Im Test: Wunderschön - jedes Mal aufs Neue
Kopflos ins Abenteuer
Einen Kopf hat das Alter Ego schon mal nicht, wenn es in dem Kerker einer geheimnisvollen Insel aufwacht. Warum das so ist und was es mit dem Gefängnis auf sich hat? Vieles findet man durch Hinweise heraus, die nicht bei jedem Durchlauf Teil der Flucht sind. Aber nach zehn, zwanzig, vierzig Versuchen setzen sich kleine Puzzleteile mehr und mehr zu einem Bild zusammen.
Keine Angst: Geschichte oder gar Rätsel spielen in Dead Cells keine große Rolle, denn zuallererst ist es ein reinrassiges Actionspiel. Mit Schwert, Axt, Pfeil und Bogen oder was man sonst dabeihat, räumt man Fieslinge aus dem Weg, eine Ausweichrolle bringt den namenlosen Flüchtling sogar an Projektilen vorbei in Sicherheit, per Doppelsprung gelangt man an
hohe Kanten usw.
Dabei trägt man nicht nur eine Waffe, sondern meistens zwei und kann beide jederzeit auslösen. Das Gleiche gilt für maximal zwei Fallen, Granaten, Geschütze oder andere Ausrüstungsgegenstände, deren Dauereinsatz von einer Abklingzeit verhindert wird.

====

Bitte fassen Sie im Testbericht zu Dead Cells den Absatz, der mit „Dabei trägt man nicht nur eine Waffe“ beginnt, als kurze Stichpunktliste zusammen. Die wesentlichen Fakten müssen erhalten bleiben.

Extrahierte Dateneinträge:

====

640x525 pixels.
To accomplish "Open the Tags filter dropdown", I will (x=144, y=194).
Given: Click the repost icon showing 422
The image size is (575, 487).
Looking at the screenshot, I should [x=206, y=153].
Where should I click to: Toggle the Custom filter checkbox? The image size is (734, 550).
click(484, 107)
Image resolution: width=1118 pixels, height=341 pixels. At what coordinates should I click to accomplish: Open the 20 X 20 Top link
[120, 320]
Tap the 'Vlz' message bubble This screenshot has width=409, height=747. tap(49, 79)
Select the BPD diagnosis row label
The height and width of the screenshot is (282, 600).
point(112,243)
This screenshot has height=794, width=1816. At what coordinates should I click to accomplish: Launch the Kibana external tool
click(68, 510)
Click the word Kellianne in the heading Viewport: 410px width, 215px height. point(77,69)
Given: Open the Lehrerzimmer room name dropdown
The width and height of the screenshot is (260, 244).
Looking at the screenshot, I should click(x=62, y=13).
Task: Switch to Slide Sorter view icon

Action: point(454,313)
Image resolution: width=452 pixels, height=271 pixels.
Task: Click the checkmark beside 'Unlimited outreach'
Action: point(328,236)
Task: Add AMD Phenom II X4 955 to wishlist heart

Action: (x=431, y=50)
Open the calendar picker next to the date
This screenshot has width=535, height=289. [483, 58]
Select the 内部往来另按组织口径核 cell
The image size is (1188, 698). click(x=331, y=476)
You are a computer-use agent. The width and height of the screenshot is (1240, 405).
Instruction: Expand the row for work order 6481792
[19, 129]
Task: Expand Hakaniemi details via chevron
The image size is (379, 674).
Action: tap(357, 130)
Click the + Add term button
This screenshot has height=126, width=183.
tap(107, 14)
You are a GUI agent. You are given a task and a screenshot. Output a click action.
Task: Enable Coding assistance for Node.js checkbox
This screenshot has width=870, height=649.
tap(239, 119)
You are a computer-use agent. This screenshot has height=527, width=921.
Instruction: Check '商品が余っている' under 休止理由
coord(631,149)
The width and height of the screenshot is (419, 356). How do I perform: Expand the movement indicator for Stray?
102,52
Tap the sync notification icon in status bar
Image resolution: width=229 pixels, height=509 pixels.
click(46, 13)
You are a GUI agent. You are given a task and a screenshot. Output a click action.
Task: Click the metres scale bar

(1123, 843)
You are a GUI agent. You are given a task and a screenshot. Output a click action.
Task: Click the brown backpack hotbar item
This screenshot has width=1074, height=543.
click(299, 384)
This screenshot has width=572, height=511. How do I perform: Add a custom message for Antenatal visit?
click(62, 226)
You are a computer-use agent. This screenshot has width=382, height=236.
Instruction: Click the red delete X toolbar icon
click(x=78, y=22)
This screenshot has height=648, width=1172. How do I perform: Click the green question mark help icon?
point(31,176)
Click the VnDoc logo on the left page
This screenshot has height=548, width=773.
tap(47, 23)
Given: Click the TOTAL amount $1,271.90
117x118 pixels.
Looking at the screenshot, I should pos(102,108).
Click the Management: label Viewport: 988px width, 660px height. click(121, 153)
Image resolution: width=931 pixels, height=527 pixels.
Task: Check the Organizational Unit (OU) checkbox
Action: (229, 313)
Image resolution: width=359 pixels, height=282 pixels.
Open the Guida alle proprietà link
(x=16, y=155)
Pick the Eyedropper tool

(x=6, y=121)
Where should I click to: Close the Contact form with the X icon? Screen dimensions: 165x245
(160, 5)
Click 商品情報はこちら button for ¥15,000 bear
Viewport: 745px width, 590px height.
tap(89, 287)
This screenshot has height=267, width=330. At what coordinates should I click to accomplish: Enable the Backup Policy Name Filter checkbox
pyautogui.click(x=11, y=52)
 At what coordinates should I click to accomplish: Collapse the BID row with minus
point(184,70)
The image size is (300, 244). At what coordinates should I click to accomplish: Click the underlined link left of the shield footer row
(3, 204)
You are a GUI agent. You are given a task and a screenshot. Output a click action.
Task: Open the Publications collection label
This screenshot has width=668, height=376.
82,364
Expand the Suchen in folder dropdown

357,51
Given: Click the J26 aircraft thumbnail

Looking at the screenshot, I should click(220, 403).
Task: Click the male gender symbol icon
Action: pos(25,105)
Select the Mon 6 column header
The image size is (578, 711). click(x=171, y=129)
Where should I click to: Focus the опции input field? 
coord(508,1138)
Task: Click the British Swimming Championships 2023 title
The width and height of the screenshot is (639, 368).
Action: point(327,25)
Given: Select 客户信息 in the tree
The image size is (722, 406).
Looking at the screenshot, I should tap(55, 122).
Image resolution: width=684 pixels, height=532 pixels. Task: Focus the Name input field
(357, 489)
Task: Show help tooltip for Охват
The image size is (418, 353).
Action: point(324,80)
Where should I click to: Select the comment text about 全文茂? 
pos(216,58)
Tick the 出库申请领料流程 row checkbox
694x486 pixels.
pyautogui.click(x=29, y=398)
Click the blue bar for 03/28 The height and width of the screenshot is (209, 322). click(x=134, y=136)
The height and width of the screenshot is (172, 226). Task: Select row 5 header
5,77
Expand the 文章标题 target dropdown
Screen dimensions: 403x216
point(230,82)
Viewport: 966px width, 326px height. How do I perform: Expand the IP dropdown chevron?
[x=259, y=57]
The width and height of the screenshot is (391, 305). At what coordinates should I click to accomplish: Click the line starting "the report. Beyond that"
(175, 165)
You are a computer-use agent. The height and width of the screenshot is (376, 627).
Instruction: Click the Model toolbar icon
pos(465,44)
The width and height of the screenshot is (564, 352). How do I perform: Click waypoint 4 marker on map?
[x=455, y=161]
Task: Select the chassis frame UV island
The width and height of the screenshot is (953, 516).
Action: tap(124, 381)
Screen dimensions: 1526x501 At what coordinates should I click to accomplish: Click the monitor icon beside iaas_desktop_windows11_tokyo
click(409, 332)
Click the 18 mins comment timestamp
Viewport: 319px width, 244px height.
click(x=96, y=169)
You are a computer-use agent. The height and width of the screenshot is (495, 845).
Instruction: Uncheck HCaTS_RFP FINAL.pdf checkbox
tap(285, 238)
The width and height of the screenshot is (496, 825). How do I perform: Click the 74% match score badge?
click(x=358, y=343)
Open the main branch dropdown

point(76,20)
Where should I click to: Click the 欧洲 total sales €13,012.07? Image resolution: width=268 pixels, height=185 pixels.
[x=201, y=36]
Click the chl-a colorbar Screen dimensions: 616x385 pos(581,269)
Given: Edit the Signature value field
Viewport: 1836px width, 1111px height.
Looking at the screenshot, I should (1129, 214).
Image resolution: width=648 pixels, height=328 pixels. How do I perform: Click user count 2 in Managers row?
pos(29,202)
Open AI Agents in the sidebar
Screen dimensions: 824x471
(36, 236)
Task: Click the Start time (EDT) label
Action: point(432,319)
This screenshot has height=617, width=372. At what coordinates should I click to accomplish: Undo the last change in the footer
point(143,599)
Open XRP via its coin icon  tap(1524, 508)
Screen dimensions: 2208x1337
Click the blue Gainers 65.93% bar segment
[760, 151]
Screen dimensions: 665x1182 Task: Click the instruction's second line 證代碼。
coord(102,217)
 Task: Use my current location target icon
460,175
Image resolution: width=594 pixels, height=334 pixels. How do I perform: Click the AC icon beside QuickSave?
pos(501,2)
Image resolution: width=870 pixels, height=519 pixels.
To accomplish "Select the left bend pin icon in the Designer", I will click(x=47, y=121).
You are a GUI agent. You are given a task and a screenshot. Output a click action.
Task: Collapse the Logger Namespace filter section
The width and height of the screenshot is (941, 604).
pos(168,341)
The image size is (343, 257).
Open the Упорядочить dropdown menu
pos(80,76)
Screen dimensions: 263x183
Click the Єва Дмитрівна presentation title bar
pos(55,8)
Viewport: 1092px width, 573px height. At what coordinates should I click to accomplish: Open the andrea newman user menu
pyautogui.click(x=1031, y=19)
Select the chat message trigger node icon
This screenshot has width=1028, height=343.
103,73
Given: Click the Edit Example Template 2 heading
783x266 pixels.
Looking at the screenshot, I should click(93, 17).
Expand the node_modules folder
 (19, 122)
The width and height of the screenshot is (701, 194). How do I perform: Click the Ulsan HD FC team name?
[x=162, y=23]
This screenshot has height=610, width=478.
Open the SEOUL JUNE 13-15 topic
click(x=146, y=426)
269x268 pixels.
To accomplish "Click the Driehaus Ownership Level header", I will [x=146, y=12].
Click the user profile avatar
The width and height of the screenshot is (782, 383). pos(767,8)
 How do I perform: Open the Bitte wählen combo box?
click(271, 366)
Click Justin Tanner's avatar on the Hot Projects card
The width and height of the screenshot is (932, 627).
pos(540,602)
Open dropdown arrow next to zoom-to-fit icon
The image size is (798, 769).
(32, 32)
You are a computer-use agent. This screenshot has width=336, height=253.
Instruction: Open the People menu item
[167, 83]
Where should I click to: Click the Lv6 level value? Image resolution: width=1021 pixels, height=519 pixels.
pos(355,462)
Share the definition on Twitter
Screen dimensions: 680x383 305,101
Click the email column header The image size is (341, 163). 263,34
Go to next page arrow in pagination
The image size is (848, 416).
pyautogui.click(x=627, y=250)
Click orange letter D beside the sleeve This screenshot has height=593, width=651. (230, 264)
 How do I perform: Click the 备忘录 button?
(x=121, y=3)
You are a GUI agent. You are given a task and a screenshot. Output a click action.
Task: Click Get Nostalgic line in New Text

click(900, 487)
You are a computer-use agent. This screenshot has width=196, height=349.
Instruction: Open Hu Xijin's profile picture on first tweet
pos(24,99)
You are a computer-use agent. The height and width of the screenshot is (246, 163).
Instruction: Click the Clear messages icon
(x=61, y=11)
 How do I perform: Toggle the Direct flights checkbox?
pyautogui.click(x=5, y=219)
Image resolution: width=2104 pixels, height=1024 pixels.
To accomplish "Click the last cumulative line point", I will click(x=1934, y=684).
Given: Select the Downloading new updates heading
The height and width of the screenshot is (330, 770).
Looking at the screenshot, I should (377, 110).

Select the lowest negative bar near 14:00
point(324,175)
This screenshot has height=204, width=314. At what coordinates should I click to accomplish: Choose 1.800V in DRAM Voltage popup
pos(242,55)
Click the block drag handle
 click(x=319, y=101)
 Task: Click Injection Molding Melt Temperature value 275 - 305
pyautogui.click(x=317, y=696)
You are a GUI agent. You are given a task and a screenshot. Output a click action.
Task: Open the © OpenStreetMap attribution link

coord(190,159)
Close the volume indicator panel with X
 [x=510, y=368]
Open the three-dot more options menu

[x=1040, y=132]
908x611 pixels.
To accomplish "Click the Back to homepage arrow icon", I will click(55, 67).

====

LÖSUNG DER AUFGABE:
- Man trägt meist zwei Waffen und kann beide jederzeit auslösen.
- Ebenso sind maximal zwei Fallen, Granaten, Geschütze oder andere Ausrüstungsgegenstände möglich.
- Eine Abklingzeit verhindert deren Dauereinsatz.